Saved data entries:

════

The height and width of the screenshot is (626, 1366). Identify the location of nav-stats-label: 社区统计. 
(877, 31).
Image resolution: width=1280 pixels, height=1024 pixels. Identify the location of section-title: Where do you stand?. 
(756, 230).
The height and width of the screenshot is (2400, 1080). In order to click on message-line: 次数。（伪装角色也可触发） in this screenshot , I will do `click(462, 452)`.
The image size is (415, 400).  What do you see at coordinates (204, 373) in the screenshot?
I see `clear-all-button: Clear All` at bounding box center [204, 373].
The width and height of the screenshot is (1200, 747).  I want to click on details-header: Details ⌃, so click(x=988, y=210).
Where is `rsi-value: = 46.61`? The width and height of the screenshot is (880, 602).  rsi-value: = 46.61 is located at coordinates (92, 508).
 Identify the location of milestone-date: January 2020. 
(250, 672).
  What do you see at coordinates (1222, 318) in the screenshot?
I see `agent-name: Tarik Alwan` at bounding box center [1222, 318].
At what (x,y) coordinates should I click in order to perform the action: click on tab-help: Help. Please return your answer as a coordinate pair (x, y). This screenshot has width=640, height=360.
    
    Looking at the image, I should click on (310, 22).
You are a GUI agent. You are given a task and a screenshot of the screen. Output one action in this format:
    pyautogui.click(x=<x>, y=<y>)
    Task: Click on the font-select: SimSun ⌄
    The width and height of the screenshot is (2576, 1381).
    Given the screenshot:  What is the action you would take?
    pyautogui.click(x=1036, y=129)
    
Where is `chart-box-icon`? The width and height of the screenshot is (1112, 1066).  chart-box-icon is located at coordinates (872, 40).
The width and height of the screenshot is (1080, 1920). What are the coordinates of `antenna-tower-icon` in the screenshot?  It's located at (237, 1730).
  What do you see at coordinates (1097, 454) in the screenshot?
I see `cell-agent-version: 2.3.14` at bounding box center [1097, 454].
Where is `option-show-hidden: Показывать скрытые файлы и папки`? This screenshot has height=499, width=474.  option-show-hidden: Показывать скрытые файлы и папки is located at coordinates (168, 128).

════

Exercise brief. Edit the data from its start up to and including the line with "The width and height of the screenshot is (1200, 747).", replacing "Identify the location of" with "Locate" and leaving everything else unchanged.

Your solution.
The height and width of the screenshot is (626, 1366). Locate nav-stats-label: 社区统计. 
(877, 31).
Image resolution: width=1280 pixels, height=1024 pixels. Locate section-title: Where do you stand?. 
(756, 230).
The height and width of the screenshot is (2400, 1080). In order to click on message-line: 次数。（伪装角色也可触发） in this screenshot , I will do `click(462, 452)`.
The image size is (415, 400).  What do you see at coordinates (204, 373) in the screenshot?
I see `clear-all-button: Clear All` at bounding box center [204, 373].
The width and height of the screenshot is (1200, 747).  I want to click on details-header: Details ⌃, so click(x=988, y=210).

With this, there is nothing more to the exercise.